Aim of the exercise:
Copy out the rows from the line with "You are a computer-use" through the end of the rows, requests included, and add 109 to every coordinate in the answers.

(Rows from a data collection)

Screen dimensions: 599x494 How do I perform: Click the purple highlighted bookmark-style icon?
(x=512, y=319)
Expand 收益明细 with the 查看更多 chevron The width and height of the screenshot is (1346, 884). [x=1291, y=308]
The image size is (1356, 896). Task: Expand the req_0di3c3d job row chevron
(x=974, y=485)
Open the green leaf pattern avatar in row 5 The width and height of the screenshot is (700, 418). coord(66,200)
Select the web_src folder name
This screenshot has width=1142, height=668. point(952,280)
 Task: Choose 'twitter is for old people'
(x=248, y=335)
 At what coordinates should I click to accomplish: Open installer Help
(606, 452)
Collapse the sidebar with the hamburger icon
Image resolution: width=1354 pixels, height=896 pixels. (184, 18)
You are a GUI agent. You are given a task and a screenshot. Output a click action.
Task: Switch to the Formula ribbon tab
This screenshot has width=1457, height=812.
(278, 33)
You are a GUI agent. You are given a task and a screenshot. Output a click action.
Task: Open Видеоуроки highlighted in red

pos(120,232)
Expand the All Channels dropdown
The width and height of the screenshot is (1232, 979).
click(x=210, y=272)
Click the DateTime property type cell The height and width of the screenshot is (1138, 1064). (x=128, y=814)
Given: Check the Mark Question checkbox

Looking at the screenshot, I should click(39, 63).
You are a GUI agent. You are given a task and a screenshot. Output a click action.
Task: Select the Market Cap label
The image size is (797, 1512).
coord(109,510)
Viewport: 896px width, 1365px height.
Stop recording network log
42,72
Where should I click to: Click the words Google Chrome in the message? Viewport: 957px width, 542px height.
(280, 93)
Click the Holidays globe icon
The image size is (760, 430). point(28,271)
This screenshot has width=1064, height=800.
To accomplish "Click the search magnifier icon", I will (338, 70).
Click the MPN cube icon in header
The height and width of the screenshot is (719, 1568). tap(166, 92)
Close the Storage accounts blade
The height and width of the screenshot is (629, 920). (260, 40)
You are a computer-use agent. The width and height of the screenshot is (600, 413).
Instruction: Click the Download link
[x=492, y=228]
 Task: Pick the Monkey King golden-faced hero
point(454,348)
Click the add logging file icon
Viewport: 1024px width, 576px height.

Written answer:
You are a computer-use agent. The width and height of the screenshot is (600, 413).
Instruction: Click the Download link
[x=601, y=337]
 Task: Pick the Monkey King golden-faced hero
point(563,457)
Click the add logging file icon
Viewport: 1024px width, 576px height.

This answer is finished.